Turning next to FIG. 4, a further embodiment of a cell 100′ for FTMS is shown. Again, the components common to FIGS. 2a, 3a and 4 are labelled with like reference numerals. In the arrangement of FIG. 4, each of the electrodes 110, 120, 130, 140 and 150 is selectively connectable to a.c. and d.c. voltages which are decoupled using capacitances 200. This allows for maximum flexibility. For example, each of the electrodes can first be energized with d.c. only, when the cell is first filled with ions. Thus, a trapping field can be established which has boundaries extending right to the edges of the cell 100″. This trapping field can then be adjusted so as to squeeze the ions towards the centre of the cell 100″; in particular, the d.c. voltage can be adjusted on the electrodes so as to shift the potential well towards the centre of the cell 100″ until there is no more d.c. voltage on the outer excitation electrodes 140, 150 or on the central excitation electrodes 110, and the trapping field resembles that of FIG. 2b. At that point, the r.f. voltage supply 160 can be applied to the excitation electrodes 110, 140, 150 to arrive at the configuration of FIG. 2a, or it may be applied to all of the electrodes, excitation plus trapping, to arrive at the configuration of FIG. 3a. Other static field configurations may be envisaged as a precursor to the preferred trapping/excitation arrangements.

As may be seen in particular in FIG. 2a, the excitation electrodes 110, 140, 150 are linked by a common connection to the r.f. voltage supply 160, about the annular trapping electrodes 120, 130. An alternative to this arrangement is shown in FIG. 5, wherein the connections between the central excitation electrode 110 and the outer electrodes 140, 150 are formed by employing a single piece electrode with narrow bridges 210 between the central excitation electrode part 110 and the two outer electrode parts 140, 150. It will be understood that FIG. 5 shows a side view and that there is in fact a pair of the composite electrodes (formed from the central and outer parts 110, 140, 150 as linked by the bridges 210), but that only one of the pair is visible in the side view of FIG. 5.

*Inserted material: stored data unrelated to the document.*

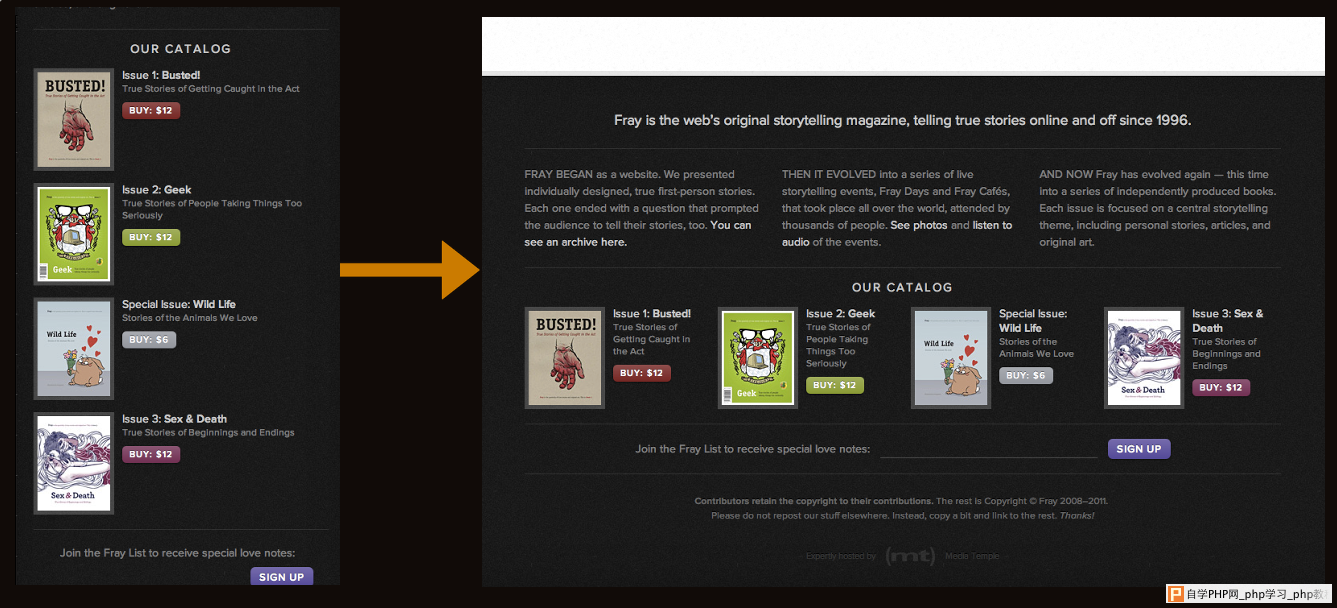Focus the Fray List email input field
Screen dimensions: 1337x608
988,449
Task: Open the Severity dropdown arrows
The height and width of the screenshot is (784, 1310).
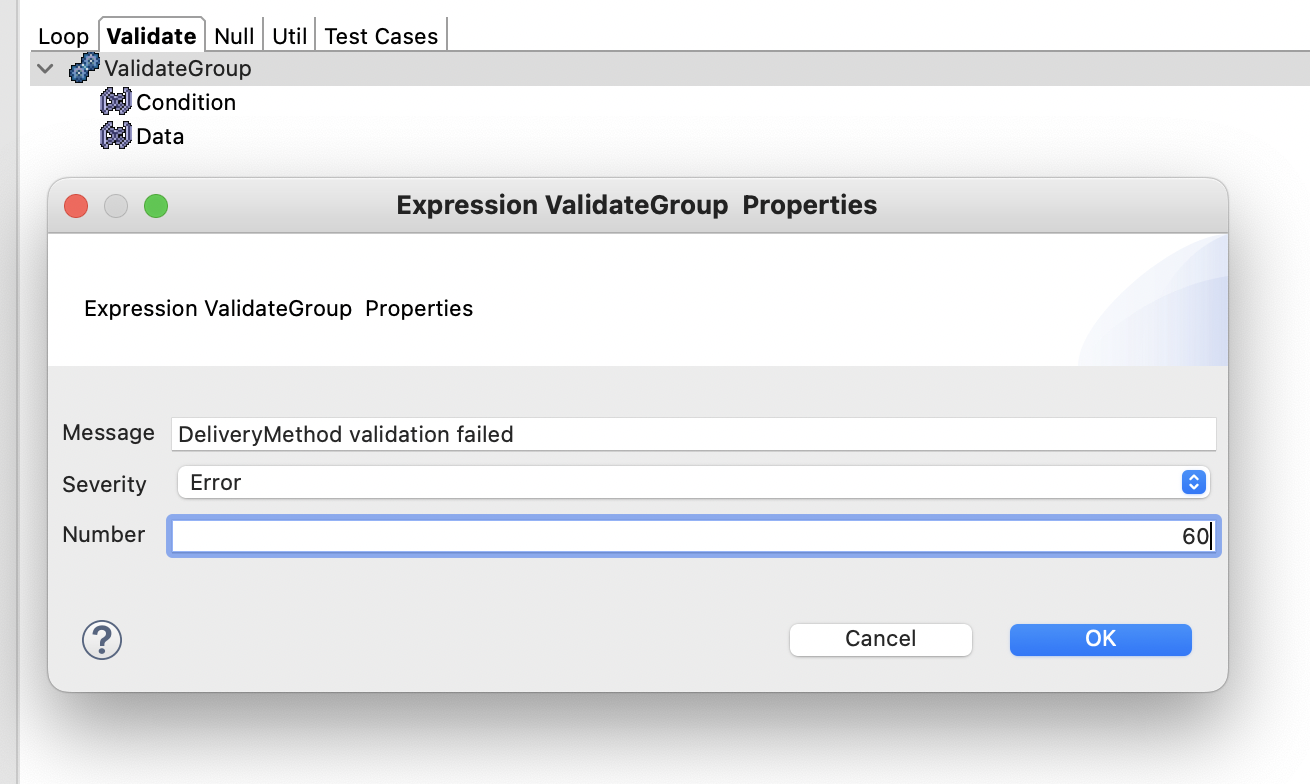Action: [1193, 482]
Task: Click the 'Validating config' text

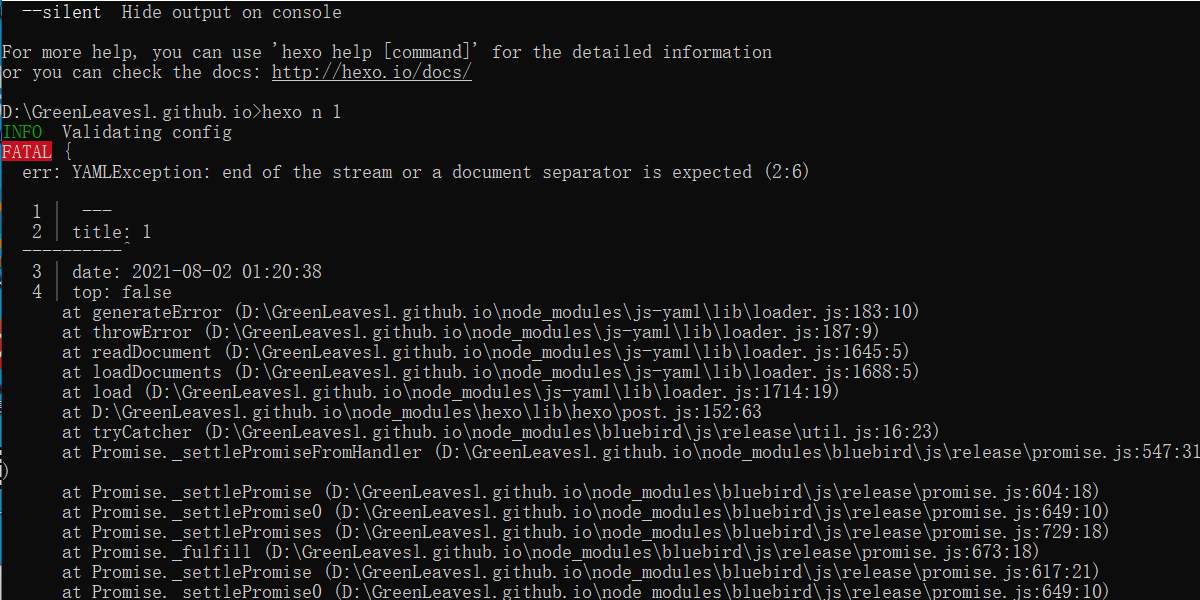Action: point(147,132)
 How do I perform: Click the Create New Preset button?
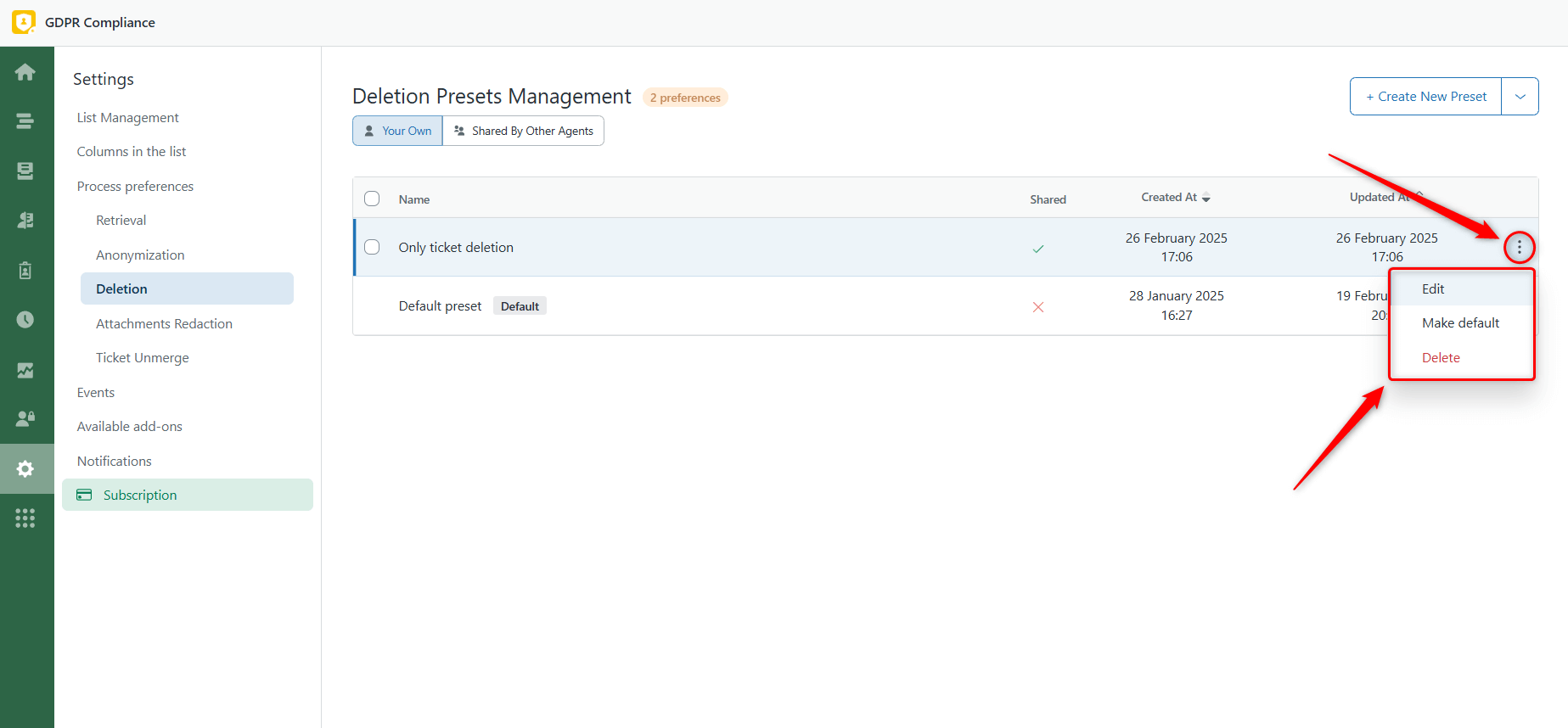point(1425,97)
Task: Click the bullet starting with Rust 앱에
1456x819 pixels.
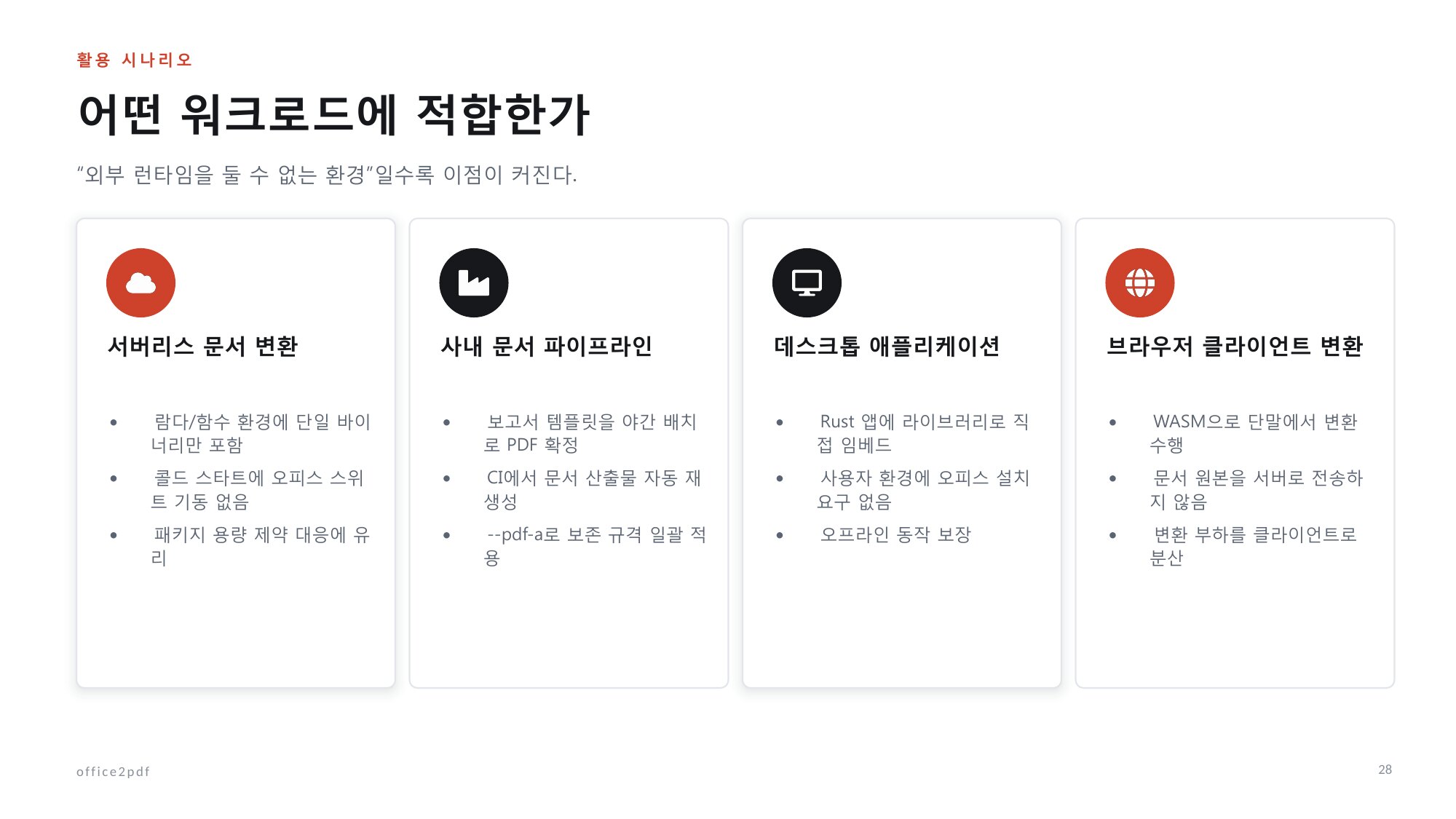Action: (x=923, y=433)
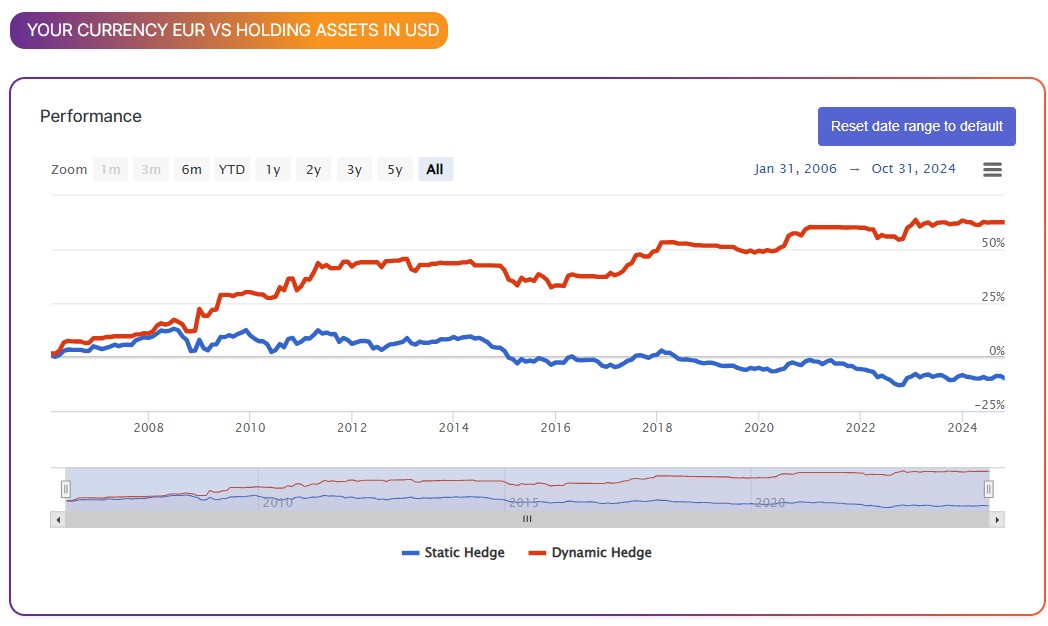Select the All zoom range
Image resolution: width=1048 pixels, height=626 pixels.
click(x=435, y=170)
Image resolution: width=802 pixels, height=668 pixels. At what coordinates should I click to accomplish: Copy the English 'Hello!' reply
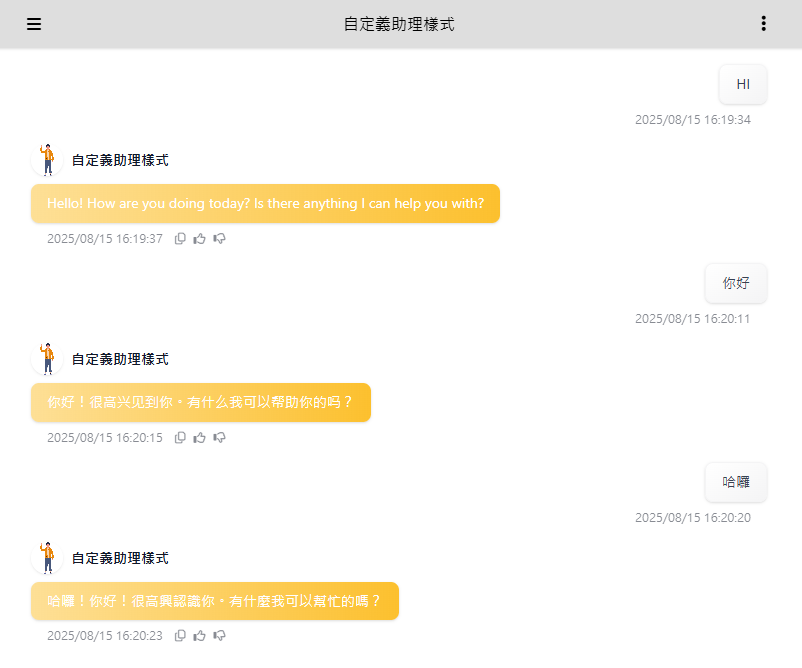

As a consequence of the bridges 210, part of the trapping is achieved by locating trapping electrode pairs 120, 130 in apertures 220 defined by the axially outer edges of the central excitation electrode 110, the axially inner edges of the outer electrode parts 140, 150 (each in the ‘z’ axis direction as shown in the Figure), and the bridges 210. The field generated by the arrangement of FIG. 5 is otherwise the same as that shown in FIG. 2c.

As can be seen in the side view of FIG. 5, the circumferential space between the two sets of excitation electrodes 120, 140, 150 (only one of which pair is visible in FIG. 5) has further electrodes for trapping and detection. In particular, trapping electrodes 230b, 230d are aligned with the trapping electrodes 120, 130 in the longitudinal direction of the cell so as to define a trapping volume that is axially between the electrodes 230b, 120 and the electrodes 230d, 130. Detection electrodes 230c are located axially between the trapping electrodes 230b, 230d. In the arrangement of FIG. 5, further electrodes 230a, 230e are connected to DC (and usually, ground potential) since the ions in the measurement cell are trapped by the trapping field axially inwardly of this and so there is little benefit in trying to detect with the electrodes 230a, 230e.

A further development of the arrangement of FIG. 5 is shown in FIG. 6. Here, the bridges 210 of FIG. 5 are extended along the length of the cell, but the remaining parts of the excitation electrodes are discarded to leave narrow excitation electrode strips 300. The part of the excitation electrodes 110, 140, 150 extending around the major proportion of the circumference in FIG. 5 is instead replaced in the embodiment of FIG. 6 with detection electrodes 230c axially bounded with trapping electrodes 120, 130. As with the arrangement of FIG. 5, there are also electrodes 230a, 230e outside of the trapping electrodes (in the longitudinal direction) but, again because the trapping region is defined between the trapping electrodes 120, 130, the outer electrodes are not usefully useable as detection electrodes and are accordingly connected to DC (usually, ground potential).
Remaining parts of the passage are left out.